## BEGIN LISTED ENTRIES

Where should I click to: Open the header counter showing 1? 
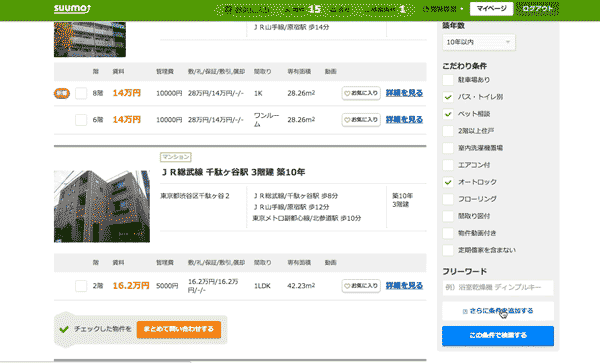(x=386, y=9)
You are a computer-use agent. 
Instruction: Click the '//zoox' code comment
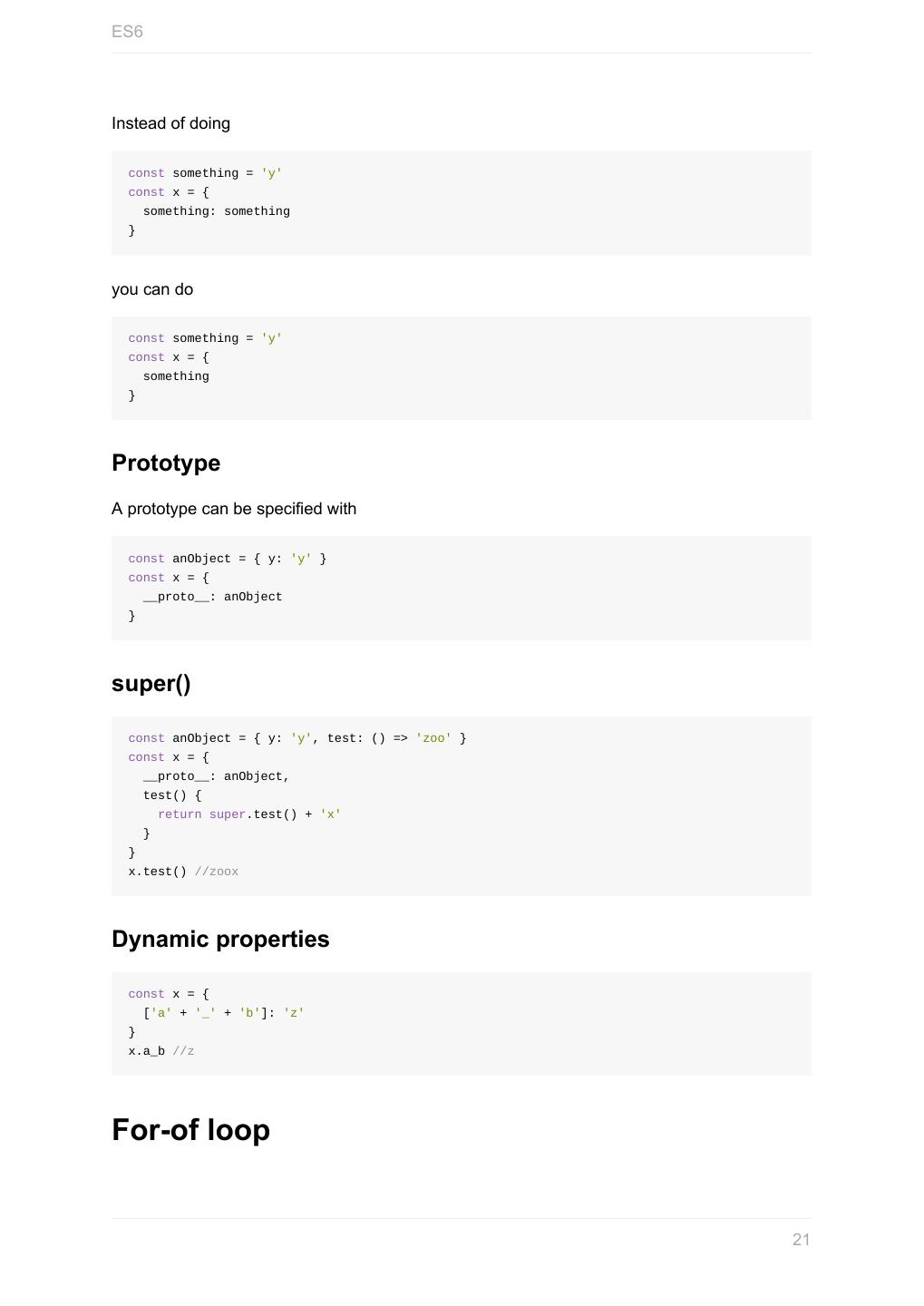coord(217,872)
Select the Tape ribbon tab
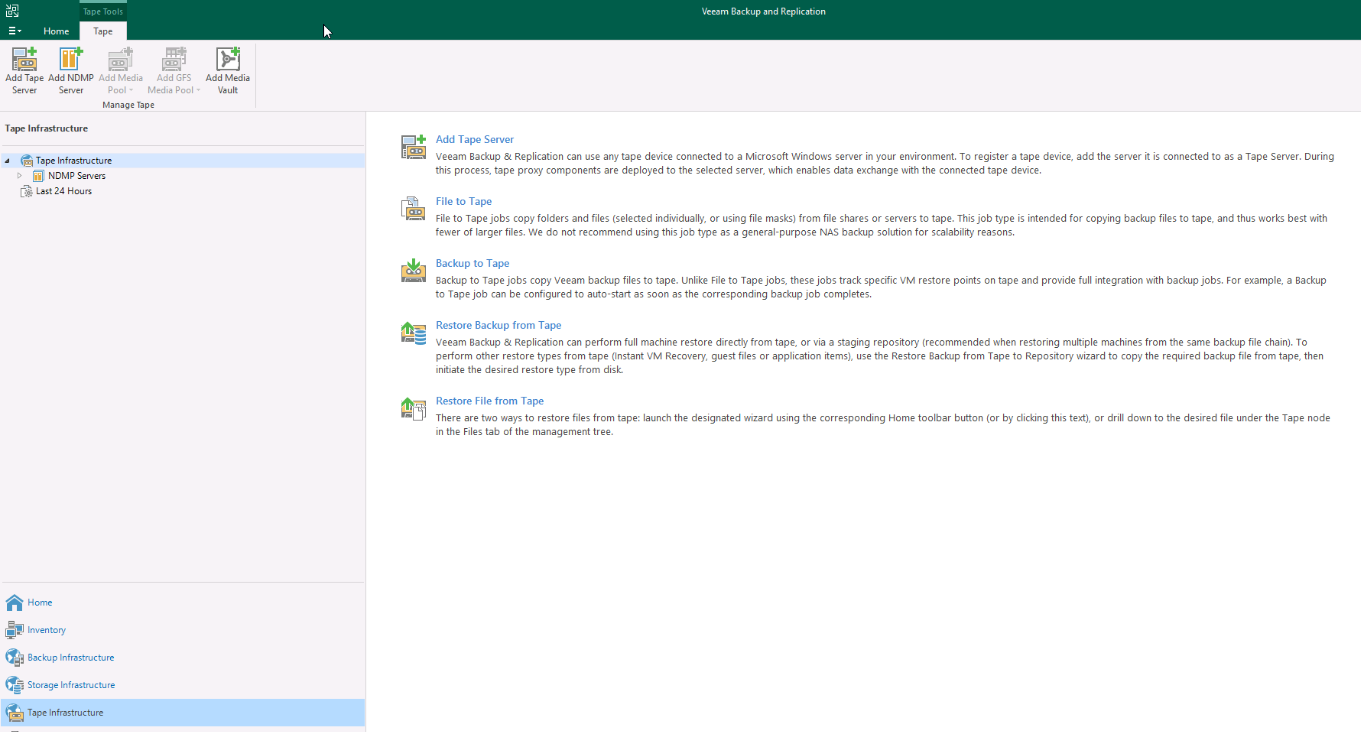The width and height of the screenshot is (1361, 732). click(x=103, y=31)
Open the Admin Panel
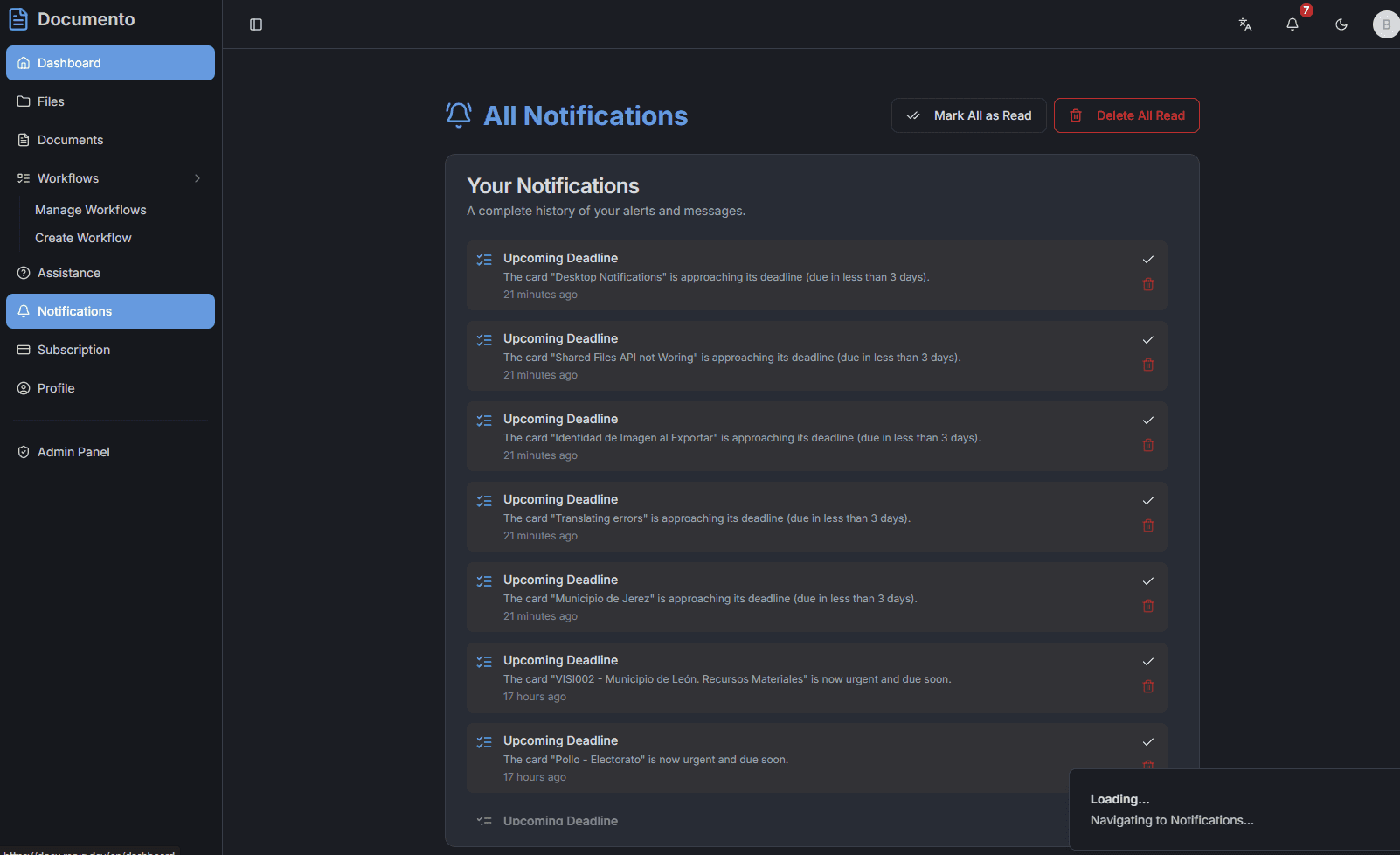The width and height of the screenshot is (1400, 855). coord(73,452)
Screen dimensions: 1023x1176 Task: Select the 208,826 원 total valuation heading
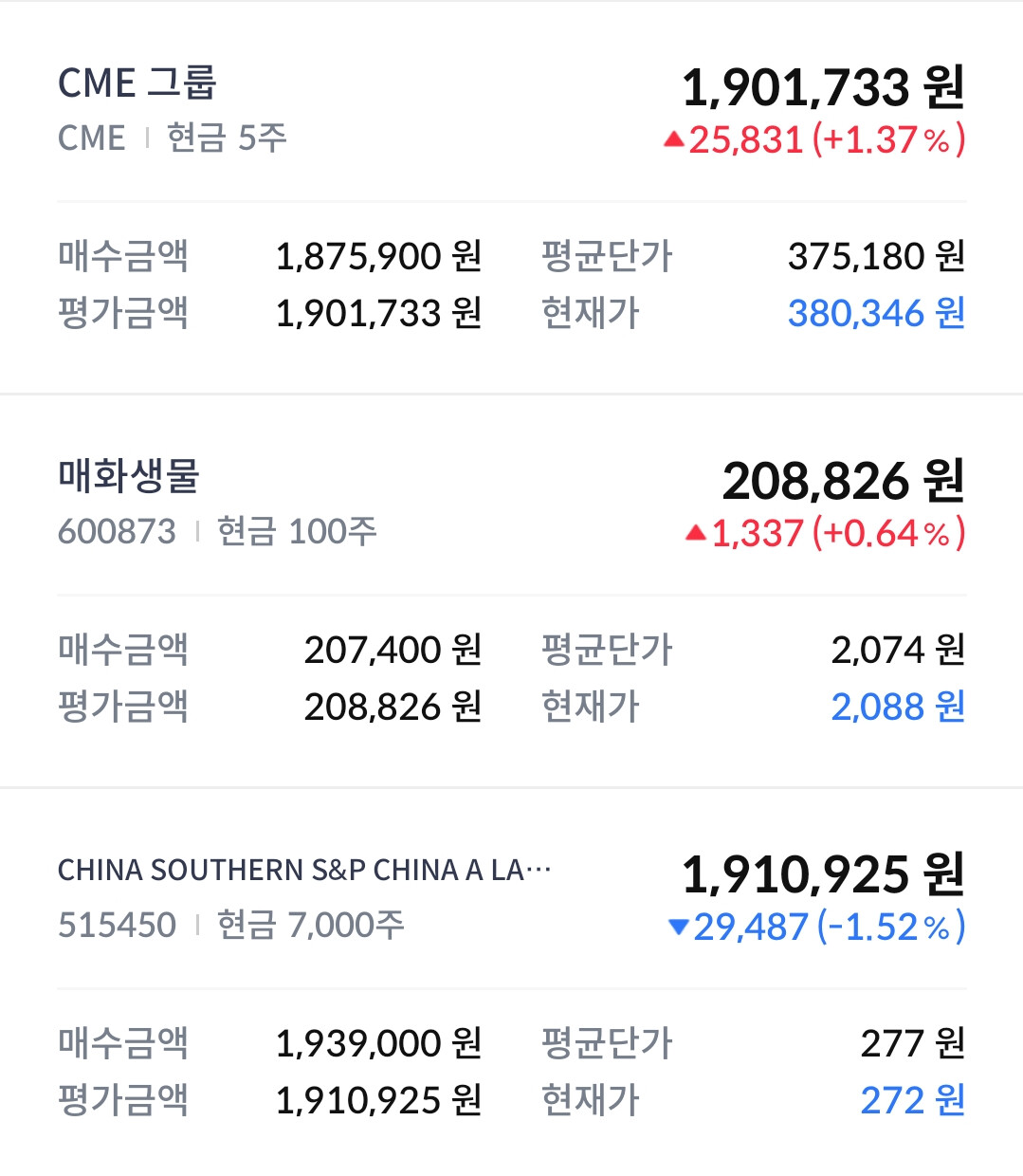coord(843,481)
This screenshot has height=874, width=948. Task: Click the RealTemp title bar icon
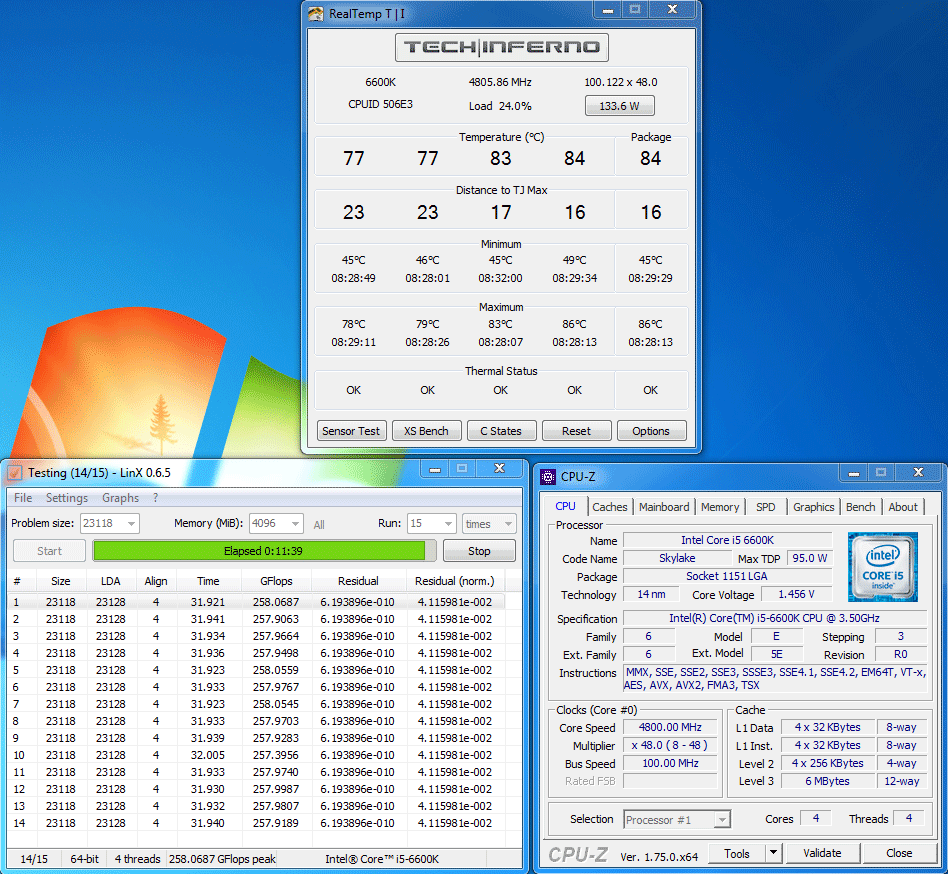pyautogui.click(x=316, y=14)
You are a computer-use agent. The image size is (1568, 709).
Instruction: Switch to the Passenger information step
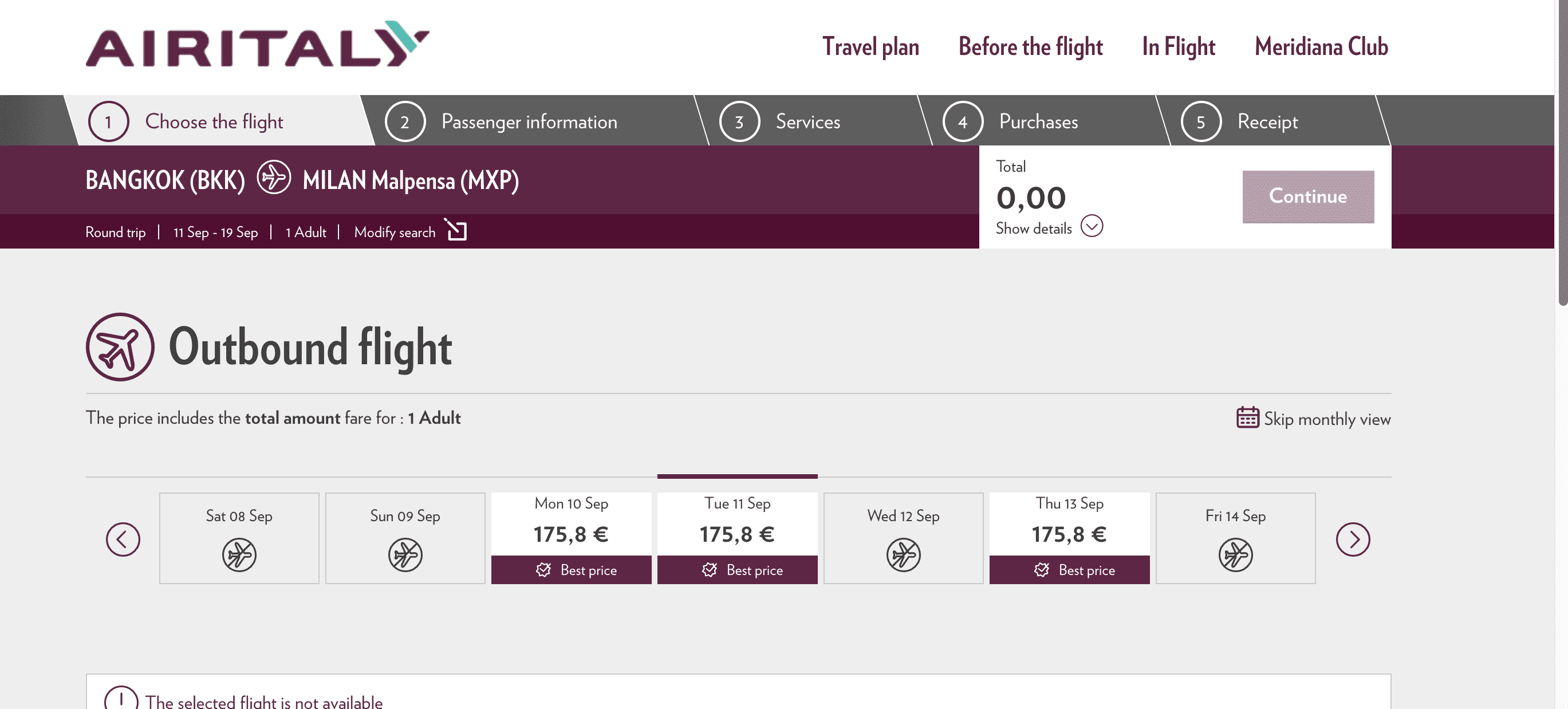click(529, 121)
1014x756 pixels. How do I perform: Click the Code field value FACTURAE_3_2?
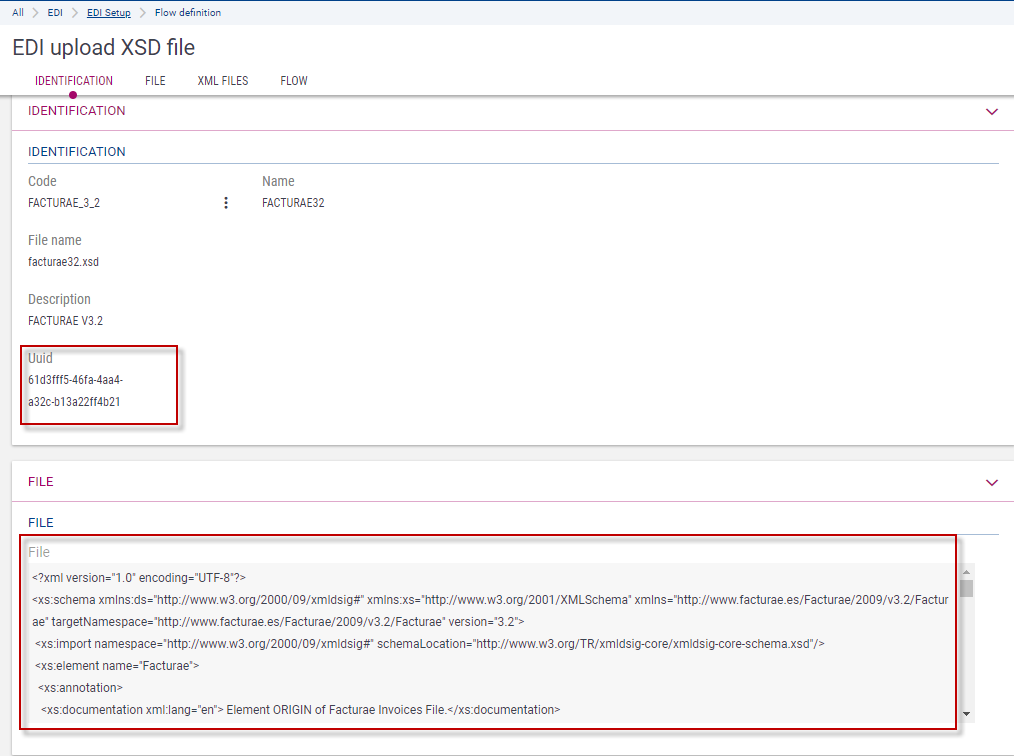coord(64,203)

## END LISTED ENTRIES

REQUIREMENTS: Report every line above that contains the string "computer", copying each one in full.

RESPONSE FOR THIS EXERCISE:
You are a computer-use agent. 
You are a computer-use agent. The image size is (1568, 709).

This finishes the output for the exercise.